In 2019, anxiety is still part of being a startup. But it doesn’t have to be.
Capital efficiency is the name of the game, as access to financing rounds is narrowing. Investors are more nervous about bets that may not pay off for some time. They are focused on the business that works today – provided it has the potential to make real money.
To develop that potential, startups need talented team members who are in it for the long haul and aren’t just in it for the money alone. Every good entrepreneur knows the best startup employees prioritize stock over salary; they believe in owning a part of the vision.
But creating a sense of ownership goes beyond stocks. Leaders get the team’s purpose, balance, and interface right.
An overlooked element in building a team that will stick around is recruiting those who inherently believe in a company’s why. Simon Sinek famously introduces this concept in his book Start With Why. He shares the oft-repeated story of two people building with stone. Both are doing essentially the same type of work. It’s strenuous, hard, and tiring. One does it to get the paycheck; he’s building a wall. The other is excited about what he’s doing and loves it. He’s building a cathedral.
That leaves us with an important question: How do leaders communicate effectively to their teams to show them that they are building their own cathedrals? For one thing, a vision can’t be an excuse to squeeze longer hours from our employees.
Erin Griffith of The New York Times attracted well-earned attention recently for how the mantra of hustling is leading nowhere good. We glamorize working long hours and feel we must love our work. But if people are going to love their work, it has to be worth loving. In addition to having an authentic message, it’s essential to have balance.
Today’s teams have so much technology for connecting; it leads to a mindset of always working all the time everywhere. In their book The Power Of Full Engagement, Jim Loehr and Tony Schwartz point out long hours at one thing is a recipe for mediocrity. To become great at something, you need to also be great at not doing work. Work like a passionate maniac during business hours, and then transition to family, to spirituality, to fitness, to passions that take your whole focus.
The hustle culture is missing that. So while a team can and should be able to connect easily at any time and anywhere, team members need to be able to turn off and feel off when they are. Teams need time off, without their phone, laptop, or collaboration software.
That means that when teams do connect, things should be efficient, reliable and simple.
My own team is focused on a problem many organizations face: A big opportunity presents itself, but the enterprise conferencing and digital meeting capabilities required to pounce aren’t there – blocking the first stone of the cathedral from being put in place.
This opportunity might come in the form of a critical discussion that can’t be done in person — but has to be of high quality. Anyone who’s had a moment like this go sideways understands the value of a system that is easy, fast and affordable. And the right tools have an impact beyond that crucial moment. They enable leaders to communicate their “why” to employees without forcing them to be plugged in 24-7 – creating both a sense of purpose and balance.
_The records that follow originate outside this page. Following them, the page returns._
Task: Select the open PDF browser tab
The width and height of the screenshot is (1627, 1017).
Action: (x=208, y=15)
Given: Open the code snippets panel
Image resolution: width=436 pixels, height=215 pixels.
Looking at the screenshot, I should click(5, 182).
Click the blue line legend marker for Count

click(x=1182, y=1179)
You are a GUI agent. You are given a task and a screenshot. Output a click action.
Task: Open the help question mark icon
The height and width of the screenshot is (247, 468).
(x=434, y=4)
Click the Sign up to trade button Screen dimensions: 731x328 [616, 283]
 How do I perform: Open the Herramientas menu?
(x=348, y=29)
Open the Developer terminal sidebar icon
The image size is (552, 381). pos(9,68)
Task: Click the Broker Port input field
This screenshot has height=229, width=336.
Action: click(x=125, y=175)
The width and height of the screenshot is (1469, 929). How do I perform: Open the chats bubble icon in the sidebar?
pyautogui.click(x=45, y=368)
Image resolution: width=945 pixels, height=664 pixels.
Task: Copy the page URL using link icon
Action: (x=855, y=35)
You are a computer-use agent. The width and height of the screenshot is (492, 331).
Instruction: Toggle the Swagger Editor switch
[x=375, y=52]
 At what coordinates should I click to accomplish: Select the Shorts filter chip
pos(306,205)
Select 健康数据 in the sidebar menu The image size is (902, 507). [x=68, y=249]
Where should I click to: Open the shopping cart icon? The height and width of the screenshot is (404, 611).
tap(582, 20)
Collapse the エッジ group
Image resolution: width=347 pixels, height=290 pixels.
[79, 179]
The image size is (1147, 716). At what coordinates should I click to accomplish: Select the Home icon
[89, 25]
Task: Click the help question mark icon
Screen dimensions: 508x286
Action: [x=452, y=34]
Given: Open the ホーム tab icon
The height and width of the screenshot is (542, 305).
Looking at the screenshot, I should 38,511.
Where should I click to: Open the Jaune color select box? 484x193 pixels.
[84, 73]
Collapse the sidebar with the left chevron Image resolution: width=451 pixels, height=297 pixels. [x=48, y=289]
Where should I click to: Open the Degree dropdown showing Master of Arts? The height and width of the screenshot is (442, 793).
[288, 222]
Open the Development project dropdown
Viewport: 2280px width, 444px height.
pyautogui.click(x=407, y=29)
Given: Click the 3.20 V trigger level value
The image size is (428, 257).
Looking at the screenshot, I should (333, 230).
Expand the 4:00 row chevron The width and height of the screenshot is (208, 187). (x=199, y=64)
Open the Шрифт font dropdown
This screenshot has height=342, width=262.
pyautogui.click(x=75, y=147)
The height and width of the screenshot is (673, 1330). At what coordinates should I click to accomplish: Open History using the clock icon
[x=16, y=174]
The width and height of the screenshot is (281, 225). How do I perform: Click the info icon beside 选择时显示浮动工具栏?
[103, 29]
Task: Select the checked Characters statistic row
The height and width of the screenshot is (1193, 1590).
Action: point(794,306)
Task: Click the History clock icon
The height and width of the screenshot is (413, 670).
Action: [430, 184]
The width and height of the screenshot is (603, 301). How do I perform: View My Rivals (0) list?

That’s why our team developed Spoka Meet. We’re delivering a scalable solution aimed at meeting the changing needs of fast-paced small businesses, startups and elite teams to help them drive change and results. Our hope is to help them interface better and more efficiently, both internally and with their customers. It’s how we see our role in assisting other organizations to understand and clearly communicate their why.
That’s the best way to ensure the building of a cathedral instead of just walls.